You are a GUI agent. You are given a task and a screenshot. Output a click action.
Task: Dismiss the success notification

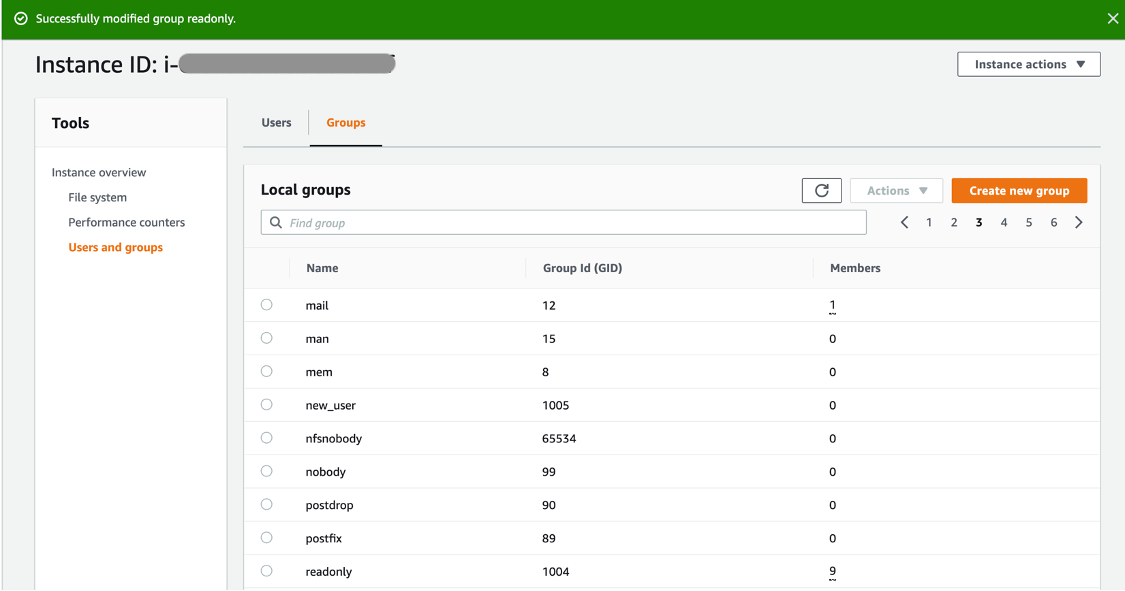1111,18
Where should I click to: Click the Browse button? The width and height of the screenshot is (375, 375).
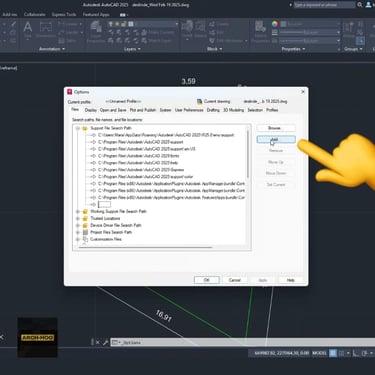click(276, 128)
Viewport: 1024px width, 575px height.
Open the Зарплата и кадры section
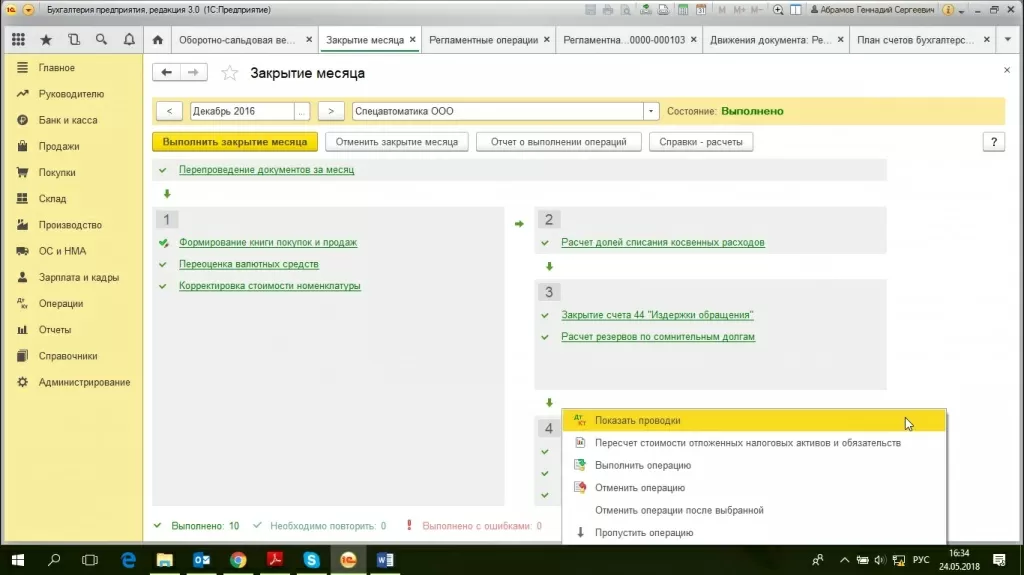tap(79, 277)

------------------------------------------------

*PROBLEM*. The finished copy should match the data above word for word and contain no pictures.

*ANSWER AREA*.
You are a GUI agent. You are given a task and a screenshot. Output a click action.
Task: Dismiss the success notification

1111,18
Where should I click to: Click the Browse button? The width and height of the screenshot is (375, 375).
click(276, 128)
Viewport: 1024px width, 575px height.
Open the Зарплата и кадры section
tap(79, 277)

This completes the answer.